Ruffling a hand through her messy hair, she leaned down and wrapped her hands around the neck of the skinnier boy that had been under her arm. She allowed herself three seconds to kiss him, his lips tasting of champagne. She pushed a hand through his dark hair for a moment and then pulled away, the taste of his lips lingering on hers. She felt no connection to this man, nor would she ever. But he was cute, so she decided that it would be a waste to just let him go.

"Call me." She instructed before standing up and turning back to the man who had come to fetch her.

She straightened out her golden vest and pushed back her messy blondish hair, snapping her coat, trying to force any thoughts she had away from her. She was ruining lives while she saved them. It was almost always lose-lose. Something as small as a finger pushing someone down the ranks, from normal, respected citizen to slave...

"What happened?" She inquired, trying to act as professional as she could.

"I don't know. I'm sorry, I was just sent to come fetch you, please don't..."

"Never."

She just held out an arm for him to take. He furrowed his brow, looking absolutely baffled. Why would a millionaire, someone who had fame and money and power, treat him with civility? Why would someone with money and fame and all of their limbs intact treat a lowly slave like an equal?

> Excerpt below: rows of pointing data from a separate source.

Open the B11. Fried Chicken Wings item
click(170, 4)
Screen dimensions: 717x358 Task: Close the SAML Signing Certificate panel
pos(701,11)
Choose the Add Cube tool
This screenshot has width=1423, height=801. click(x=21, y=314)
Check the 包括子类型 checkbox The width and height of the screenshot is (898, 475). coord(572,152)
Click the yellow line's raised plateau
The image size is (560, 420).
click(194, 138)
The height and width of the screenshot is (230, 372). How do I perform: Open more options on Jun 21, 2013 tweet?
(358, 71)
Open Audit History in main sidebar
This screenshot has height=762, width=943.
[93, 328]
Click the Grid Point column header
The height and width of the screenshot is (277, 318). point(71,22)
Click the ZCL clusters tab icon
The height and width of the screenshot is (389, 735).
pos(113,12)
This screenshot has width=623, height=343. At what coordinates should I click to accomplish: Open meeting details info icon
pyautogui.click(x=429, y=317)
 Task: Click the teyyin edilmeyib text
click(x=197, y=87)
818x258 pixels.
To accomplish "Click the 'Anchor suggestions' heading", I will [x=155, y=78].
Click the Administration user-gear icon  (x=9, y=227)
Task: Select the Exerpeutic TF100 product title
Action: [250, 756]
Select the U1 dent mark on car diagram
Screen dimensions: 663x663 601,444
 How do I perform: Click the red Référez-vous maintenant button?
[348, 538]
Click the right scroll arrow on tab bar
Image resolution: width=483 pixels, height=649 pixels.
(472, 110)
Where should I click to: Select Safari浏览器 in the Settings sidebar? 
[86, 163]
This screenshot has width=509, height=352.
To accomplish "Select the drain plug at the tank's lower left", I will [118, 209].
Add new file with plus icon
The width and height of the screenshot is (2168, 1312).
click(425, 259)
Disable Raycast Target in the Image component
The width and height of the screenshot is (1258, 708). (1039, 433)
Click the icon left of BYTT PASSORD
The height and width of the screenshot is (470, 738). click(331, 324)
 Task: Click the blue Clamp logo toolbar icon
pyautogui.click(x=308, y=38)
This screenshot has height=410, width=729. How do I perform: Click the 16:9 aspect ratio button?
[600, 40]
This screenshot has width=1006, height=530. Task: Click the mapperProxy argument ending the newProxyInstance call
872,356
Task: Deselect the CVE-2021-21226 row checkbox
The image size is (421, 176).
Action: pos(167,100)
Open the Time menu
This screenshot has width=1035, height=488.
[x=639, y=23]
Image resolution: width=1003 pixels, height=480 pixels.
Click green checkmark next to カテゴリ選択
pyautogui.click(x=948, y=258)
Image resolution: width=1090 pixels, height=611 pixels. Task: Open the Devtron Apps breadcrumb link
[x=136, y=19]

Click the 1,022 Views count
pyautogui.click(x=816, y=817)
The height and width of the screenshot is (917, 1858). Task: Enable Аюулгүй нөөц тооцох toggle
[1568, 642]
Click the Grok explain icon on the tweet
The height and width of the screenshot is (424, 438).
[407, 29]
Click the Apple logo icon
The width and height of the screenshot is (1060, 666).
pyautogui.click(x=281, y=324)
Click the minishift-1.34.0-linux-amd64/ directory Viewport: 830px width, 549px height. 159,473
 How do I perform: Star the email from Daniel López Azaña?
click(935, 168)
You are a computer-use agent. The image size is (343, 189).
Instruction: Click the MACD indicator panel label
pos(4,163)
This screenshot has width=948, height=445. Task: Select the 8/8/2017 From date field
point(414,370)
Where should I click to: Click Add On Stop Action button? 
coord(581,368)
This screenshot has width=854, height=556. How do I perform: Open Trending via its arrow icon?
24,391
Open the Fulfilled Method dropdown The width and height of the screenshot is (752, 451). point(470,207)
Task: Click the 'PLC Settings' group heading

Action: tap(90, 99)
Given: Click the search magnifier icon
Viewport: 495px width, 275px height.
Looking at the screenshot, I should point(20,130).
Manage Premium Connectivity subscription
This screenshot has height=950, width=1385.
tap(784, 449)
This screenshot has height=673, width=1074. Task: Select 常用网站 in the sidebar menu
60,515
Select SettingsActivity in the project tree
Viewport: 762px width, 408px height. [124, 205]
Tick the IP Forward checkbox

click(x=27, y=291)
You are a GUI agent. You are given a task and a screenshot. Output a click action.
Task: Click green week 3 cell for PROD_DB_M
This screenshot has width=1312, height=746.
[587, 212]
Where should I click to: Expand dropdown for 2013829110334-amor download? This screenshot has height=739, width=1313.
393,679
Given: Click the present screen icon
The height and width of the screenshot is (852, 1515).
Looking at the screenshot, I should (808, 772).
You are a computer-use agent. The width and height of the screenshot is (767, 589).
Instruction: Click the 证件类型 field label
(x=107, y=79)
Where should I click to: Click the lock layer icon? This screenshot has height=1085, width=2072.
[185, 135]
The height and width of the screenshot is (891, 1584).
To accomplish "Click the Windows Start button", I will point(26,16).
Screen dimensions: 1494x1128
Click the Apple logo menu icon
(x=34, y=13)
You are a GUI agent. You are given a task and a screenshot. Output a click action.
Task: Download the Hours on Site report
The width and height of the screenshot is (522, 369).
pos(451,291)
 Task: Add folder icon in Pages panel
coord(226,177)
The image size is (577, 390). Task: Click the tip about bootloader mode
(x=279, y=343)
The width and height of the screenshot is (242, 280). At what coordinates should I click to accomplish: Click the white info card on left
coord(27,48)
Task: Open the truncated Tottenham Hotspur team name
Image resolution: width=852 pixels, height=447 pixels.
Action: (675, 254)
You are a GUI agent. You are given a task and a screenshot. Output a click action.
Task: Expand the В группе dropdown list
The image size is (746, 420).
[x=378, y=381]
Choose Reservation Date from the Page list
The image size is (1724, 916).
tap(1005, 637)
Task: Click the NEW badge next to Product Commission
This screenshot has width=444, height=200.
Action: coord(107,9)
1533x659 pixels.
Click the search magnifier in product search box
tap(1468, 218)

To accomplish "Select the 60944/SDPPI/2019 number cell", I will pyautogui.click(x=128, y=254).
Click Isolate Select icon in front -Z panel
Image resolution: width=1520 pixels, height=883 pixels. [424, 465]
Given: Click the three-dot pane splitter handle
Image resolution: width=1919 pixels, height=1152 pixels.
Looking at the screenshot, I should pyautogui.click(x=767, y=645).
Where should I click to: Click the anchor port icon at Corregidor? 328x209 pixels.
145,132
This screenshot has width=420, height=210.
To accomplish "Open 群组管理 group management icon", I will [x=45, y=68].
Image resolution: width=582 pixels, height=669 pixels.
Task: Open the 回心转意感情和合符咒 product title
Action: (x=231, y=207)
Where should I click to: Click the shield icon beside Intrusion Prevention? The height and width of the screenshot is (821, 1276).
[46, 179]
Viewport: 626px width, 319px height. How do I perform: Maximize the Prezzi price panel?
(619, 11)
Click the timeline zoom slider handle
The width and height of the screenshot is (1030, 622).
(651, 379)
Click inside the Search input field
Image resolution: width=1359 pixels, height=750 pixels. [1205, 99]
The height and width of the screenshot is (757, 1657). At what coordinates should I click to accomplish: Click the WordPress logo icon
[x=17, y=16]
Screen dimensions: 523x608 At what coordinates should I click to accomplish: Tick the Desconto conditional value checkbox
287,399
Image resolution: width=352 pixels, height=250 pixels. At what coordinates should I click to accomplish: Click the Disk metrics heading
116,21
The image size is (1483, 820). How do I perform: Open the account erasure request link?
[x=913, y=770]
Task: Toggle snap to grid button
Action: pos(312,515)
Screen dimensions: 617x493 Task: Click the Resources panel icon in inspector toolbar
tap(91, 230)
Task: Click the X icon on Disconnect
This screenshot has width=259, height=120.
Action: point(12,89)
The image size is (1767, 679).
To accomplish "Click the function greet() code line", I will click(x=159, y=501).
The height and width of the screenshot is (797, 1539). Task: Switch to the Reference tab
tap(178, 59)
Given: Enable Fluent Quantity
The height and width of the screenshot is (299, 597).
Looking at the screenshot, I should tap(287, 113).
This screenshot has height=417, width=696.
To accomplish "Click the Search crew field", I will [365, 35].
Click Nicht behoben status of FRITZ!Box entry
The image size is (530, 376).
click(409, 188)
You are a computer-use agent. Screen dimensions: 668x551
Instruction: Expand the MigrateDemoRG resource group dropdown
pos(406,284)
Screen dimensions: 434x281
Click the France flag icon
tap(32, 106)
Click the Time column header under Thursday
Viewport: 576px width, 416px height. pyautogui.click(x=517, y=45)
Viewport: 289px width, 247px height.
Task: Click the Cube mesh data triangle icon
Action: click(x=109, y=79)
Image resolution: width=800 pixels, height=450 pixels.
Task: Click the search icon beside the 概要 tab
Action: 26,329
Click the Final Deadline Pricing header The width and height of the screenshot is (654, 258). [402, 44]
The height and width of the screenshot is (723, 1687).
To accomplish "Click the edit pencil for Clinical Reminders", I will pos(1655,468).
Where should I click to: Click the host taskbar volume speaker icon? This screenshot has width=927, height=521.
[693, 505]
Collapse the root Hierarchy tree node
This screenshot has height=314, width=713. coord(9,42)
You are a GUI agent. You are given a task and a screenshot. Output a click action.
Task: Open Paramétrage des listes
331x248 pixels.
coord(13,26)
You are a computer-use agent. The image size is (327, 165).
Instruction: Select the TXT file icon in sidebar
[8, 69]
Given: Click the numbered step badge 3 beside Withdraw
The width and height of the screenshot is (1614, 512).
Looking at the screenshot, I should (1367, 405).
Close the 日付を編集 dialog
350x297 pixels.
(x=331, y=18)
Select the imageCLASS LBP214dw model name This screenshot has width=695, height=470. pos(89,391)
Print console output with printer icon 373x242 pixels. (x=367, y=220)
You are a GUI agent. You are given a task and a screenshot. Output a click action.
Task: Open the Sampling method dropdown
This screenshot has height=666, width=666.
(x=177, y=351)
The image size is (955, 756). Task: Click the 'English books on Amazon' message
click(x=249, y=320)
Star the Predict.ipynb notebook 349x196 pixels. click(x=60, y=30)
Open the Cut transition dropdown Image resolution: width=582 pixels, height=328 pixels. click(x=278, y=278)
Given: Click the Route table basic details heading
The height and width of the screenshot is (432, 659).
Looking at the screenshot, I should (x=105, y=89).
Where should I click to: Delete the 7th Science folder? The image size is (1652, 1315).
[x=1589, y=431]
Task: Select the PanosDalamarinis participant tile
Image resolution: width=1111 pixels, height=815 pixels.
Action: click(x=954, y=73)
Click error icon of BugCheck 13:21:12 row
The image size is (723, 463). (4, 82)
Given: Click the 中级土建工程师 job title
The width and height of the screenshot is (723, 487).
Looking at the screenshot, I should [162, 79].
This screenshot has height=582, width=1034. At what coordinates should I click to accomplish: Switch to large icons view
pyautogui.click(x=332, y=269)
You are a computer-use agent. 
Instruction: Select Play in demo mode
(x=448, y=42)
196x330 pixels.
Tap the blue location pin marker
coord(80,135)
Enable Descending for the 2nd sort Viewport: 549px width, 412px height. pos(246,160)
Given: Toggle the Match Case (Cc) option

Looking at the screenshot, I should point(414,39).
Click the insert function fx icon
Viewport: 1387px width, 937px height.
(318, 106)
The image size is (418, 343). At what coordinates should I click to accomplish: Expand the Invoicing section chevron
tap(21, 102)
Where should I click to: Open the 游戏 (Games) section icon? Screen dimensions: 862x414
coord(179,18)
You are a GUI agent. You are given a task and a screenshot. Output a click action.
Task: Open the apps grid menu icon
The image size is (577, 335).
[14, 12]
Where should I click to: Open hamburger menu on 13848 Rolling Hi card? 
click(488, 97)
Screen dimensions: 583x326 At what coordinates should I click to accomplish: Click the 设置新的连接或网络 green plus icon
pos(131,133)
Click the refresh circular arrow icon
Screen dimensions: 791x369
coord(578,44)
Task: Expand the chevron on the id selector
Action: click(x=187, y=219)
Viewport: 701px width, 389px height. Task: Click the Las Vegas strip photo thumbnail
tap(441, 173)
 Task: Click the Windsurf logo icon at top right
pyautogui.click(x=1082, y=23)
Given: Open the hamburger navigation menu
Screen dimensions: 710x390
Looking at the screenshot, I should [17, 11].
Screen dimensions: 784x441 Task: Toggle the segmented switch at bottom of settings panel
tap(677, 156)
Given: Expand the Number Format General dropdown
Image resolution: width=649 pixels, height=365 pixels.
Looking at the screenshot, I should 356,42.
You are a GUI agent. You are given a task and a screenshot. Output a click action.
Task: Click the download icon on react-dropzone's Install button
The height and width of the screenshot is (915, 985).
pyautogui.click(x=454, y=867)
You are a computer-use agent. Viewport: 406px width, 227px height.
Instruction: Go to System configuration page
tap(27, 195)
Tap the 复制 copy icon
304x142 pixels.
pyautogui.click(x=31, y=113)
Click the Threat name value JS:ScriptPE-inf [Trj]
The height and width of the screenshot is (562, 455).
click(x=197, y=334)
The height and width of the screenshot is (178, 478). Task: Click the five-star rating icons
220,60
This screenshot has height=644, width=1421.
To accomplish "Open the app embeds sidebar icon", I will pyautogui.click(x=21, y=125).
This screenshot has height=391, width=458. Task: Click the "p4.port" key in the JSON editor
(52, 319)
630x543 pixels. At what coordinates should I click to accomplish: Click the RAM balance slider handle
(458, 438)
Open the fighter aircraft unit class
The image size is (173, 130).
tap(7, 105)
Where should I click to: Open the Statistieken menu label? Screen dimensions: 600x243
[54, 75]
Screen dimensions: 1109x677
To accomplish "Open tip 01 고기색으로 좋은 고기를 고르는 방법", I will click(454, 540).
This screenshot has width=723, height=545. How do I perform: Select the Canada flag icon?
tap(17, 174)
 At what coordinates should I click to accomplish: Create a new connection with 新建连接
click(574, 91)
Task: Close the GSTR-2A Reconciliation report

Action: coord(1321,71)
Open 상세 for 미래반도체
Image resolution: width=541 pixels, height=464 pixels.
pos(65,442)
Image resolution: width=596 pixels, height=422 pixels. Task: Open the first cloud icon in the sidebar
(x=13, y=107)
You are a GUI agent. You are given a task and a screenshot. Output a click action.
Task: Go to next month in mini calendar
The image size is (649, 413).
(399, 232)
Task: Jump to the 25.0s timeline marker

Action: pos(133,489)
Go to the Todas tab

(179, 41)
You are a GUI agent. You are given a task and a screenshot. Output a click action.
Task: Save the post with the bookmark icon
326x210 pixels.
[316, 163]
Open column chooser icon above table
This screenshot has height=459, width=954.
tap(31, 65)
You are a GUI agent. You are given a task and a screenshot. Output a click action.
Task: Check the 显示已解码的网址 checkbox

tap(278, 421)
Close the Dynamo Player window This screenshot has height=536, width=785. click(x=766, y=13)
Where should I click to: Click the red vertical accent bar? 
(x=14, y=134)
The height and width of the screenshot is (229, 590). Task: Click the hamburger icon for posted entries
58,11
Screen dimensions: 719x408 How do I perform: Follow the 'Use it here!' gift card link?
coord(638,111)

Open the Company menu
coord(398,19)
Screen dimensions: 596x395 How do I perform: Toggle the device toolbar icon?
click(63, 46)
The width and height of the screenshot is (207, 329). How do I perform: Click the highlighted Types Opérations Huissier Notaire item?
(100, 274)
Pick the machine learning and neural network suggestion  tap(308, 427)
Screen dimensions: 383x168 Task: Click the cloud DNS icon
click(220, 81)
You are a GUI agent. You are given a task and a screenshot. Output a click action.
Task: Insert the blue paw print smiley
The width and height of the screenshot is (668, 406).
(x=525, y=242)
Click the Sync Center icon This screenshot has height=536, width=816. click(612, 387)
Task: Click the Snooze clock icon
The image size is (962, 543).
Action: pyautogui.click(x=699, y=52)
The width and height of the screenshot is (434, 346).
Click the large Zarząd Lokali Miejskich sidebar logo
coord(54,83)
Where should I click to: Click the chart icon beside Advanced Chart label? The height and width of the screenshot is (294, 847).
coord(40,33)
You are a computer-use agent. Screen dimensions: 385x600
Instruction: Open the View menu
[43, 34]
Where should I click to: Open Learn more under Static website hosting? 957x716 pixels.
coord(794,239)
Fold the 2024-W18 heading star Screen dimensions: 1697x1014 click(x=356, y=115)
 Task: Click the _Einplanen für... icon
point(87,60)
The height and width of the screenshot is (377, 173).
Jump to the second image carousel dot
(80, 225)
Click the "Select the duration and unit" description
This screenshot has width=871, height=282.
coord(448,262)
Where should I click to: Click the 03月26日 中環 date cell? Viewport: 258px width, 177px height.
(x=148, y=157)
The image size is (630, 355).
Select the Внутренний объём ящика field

She always tried to treat the people from Tier Eight with civility, tried to treat them well, because no one else did. Genevieve was vain and conceited, but she did not think herself superior to anyone that did not deserve it. There were people who were no better than the scum of the earth, people that she knew, but they were rich. They were rich and arrogant. Those were the ones that she thought herself better than. Not the meek, not the young. Not the people who had no control of their situation.

The man in front of her, the man with his bronze, rusting finger, just stared at her. His eyes darted between her outstretched arm and her eyes, like he was asking a million questions in the silence between them.

"Are you going to take it?" She inquired.

He just smiled and did so, every ounce of him radiating humility, like no one had treated him like this, like he felt like he didn't deserve to be treated as an equal. She could feel his metal finger scratch up against her forearm. Oh, that was not a good prototype. Perhaps he'd not had much to begin with. Perhaps he came from her own Tier. Perhaps he came from Tier Five, or lower. Tier Six. Or maybe he'd had that finger since the prototype first came out and didn't have the money to have it replaced. He did belong to Tier Eight now, so...
And it was her fault that he was there. It was her fault that he was placed in Tier Eight. It was so cruel, so horribly unfair. It was her fault. Just like James had always said. She was the reason that he had this lowly job. It was her fault. James had always told her that she was evil... Would she have to do this great evil to him as well? He was in the hospital and God only knew why... Would she have to put him in Tier Eight as well? Or was she going to let him die?

What was worse?

She just shook her head, trying to make the thoughts go away.

They didn't say a word, mouths staying silent as he led her to the carriage outside. The sunlight was blinding because of how dark the club had been. She raised a hand to shield her eyes from the blinding rays of sunlight and hopped into the back. And with that, she was off.






This is sort of a.... Fantasy/dystopian/sci-fi retelling of the American Revolution. This chapter is Ben Franklin, but genderswapped so it's Gen instead... Yeah, kinda nerdy.